Thankfully it’s now morning, so we leave the hut and its crypt-dwelling blood-suckers to the next party. It’s still raining, but we don’t have too far to walk. A couple of hours up valley should get us to Lake Meston and its hut: another Dick Reed four-bunker. Our original plan had been to walk to the far end of the long lake to camp on the shore. It’s one of the loveliest campsites in the area. But in weather like this it would be a lot less charming, and the lure of another hut is strong.
[Lake Meston Hut in its forest setting]
The hut might bear the name of the lake, but it’s high above the lake shore. And at best the lake can only be glimpsed through trees. Still, it’s dry and very welcoming by the time we get there.

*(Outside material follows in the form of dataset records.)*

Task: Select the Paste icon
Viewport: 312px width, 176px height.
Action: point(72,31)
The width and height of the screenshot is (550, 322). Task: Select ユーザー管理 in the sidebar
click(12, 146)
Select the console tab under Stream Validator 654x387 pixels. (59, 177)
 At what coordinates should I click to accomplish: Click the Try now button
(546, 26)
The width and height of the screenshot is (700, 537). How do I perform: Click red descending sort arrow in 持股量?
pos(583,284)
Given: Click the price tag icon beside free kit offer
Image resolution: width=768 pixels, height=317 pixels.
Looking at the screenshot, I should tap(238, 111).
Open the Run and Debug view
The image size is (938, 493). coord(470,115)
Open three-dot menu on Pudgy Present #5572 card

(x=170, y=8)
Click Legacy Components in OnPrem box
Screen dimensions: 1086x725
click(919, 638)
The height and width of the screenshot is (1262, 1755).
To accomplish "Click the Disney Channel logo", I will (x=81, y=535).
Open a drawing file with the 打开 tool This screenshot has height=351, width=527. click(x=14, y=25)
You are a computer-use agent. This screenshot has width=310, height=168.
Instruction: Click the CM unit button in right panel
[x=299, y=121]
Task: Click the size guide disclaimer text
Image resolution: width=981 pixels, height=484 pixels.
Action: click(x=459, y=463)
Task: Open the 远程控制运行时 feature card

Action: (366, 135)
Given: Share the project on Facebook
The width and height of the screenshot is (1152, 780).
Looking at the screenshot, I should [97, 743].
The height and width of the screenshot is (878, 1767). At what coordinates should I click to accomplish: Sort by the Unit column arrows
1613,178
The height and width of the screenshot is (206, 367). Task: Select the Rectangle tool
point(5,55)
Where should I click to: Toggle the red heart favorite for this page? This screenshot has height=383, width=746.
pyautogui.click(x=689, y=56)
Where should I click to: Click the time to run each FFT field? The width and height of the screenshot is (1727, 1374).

We’re all cold and wet, and though it’s mid-afternoon, we are soon getting into our sleeping bags.
[Views of Lake Meston 10 minutes above the hut ]
The exception is Tim, who has again volunteered to sleep in his tent. So instead of getting into a bag, he dons his jacket, sits in the hut and picks up a book. Jim is talking about having a nana-nap, but the rest of us are keen for Tim to read to us. We’re soon laughing out loud, first as Tim reads some hilarious passages from Bill Bryson’s “Neither Here Nor There”, and then as Jim breaks into snoring.
[Storytime with Tim: Lake Meston Hut]
The grey afternoon has eased gently towards a rainy evening before we clamber out of bed to make dinner. We finish it off with a wee dram of port supplied by Tim. And then it’s time for more Bill Bryson, with Jim taking up the reading duties. He’s puzzled to find the bookmark further on than he remembered. So we fill him in on the lost pages – and laugh afresh at his expense – before he continues the reading.
If it has to be a wet walk, there are worse ways to spend it than lying and laughing; reading and snoozing in a comfy, dry and (relatively) leech free wooden hut.